Burned areas can be easily monitored using multispectral satellite images. Indices were provided to show the difference between healthy vegetation areas and burned areas. To avoid errors and optimize the results, based on the reflective condition of the Sentinel 2 satellite bands, the normalized burn ratio index +NBR was presented. The efficiency of this index was confirmed by comparing it with four other indices in an area of 47.4 square kilometers in the downstream part of the Hiran region on the border between Iran and the Republic of Azerbaijan, around the village of Baharestan. To achieve this goal, two single- and two-time approaches were adopted.
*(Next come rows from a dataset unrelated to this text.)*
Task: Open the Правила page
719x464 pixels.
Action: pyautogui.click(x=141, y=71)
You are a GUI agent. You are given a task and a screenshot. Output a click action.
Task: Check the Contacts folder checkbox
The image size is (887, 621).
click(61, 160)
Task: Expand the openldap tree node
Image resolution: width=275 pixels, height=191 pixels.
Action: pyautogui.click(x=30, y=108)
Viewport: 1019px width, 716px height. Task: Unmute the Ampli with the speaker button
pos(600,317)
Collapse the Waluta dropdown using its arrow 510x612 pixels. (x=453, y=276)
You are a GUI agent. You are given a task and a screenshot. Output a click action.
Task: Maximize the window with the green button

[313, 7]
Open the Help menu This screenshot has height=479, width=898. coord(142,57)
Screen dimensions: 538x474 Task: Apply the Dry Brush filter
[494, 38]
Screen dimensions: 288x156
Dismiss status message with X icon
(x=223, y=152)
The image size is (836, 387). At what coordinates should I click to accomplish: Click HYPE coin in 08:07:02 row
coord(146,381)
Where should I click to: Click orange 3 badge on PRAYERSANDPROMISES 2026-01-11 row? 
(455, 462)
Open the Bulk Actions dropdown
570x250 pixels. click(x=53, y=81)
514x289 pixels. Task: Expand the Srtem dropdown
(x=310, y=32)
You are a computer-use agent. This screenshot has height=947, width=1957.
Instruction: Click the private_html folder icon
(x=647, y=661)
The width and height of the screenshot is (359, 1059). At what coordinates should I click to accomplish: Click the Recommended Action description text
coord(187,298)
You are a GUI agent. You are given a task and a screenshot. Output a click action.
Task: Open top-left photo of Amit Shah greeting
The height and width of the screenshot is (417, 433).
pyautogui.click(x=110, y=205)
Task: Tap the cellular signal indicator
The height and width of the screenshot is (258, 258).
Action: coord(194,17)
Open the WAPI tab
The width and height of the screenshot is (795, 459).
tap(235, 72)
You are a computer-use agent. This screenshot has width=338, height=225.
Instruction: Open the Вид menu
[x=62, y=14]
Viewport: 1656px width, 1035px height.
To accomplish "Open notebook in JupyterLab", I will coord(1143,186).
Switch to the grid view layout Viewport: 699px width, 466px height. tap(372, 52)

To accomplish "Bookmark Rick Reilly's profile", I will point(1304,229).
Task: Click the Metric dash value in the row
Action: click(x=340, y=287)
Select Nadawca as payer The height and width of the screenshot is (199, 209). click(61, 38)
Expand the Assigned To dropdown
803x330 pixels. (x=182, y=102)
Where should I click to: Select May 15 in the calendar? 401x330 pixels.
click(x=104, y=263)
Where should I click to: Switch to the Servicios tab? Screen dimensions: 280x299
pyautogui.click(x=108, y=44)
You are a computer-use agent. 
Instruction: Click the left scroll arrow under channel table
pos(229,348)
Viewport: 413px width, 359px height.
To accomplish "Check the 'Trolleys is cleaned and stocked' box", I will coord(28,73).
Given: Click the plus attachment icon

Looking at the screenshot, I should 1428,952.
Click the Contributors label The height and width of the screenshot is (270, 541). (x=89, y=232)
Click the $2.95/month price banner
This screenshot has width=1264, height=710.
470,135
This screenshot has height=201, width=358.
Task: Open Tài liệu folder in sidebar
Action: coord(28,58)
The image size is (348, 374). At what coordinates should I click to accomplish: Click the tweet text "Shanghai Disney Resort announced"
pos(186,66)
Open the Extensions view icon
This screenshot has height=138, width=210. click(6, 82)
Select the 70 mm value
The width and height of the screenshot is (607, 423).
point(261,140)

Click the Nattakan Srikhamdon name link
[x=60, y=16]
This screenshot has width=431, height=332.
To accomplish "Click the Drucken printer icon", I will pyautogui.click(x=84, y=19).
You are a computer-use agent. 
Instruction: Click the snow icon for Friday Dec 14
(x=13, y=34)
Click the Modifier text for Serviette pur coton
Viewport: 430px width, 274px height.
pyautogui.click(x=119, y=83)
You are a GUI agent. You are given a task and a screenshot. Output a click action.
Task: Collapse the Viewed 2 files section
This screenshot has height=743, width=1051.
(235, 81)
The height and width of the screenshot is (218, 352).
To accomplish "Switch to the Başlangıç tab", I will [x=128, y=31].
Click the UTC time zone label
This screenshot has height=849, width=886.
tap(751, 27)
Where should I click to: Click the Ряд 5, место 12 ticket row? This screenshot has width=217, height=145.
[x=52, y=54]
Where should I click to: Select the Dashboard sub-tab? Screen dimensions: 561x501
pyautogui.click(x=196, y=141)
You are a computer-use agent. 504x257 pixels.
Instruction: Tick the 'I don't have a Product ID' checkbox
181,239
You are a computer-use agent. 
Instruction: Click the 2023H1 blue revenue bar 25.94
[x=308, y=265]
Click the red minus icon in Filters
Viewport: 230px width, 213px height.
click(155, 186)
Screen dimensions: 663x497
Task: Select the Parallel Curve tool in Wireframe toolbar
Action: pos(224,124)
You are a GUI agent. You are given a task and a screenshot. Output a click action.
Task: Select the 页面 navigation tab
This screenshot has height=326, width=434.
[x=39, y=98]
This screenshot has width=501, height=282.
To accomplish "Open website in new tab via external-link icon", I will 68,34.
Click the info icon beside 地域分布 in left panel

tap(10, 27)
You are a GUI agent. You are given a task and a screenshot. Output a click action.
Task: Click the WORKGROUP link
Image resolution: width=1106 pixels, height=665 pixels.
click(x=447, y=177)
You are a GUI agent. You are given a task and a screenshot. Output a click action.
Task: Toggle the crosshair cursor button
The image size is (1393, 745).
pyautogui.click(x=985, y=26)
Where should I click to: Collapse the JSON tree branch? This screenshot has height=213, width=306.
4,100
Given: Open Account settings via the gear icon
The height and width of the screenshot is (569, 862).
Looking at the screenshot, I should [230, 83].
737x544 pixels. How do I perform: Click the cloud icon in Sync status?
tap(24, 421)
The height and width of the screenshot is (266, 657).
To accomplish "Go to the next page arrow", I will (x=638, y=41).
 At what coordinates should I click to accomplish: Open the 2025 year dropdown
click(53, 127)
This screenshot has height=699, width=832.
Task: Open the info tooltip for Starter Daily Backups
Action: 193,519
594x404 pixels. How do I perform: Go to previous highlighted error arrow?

To separate the pixels of burned and non-burned areas, the differentiation method was used between the periods before and after the fire on January 8, 2021, and January 25, 2021.  The NBR+ index achieved favorable results due to the removal of cloud masses and water areas that were wrongly classified in the other indices. Pearson's correlation coefficient values also showed that the NBR and NDSWIR index with values of 0.95 had the highest correlation with the NBR + index, and the MIRBI index with values of 0.16 had the lowest correlation. Meanwhile, the NBR+ index with the highest Kappa coefficient of 0.92 can detect areas affected by fire.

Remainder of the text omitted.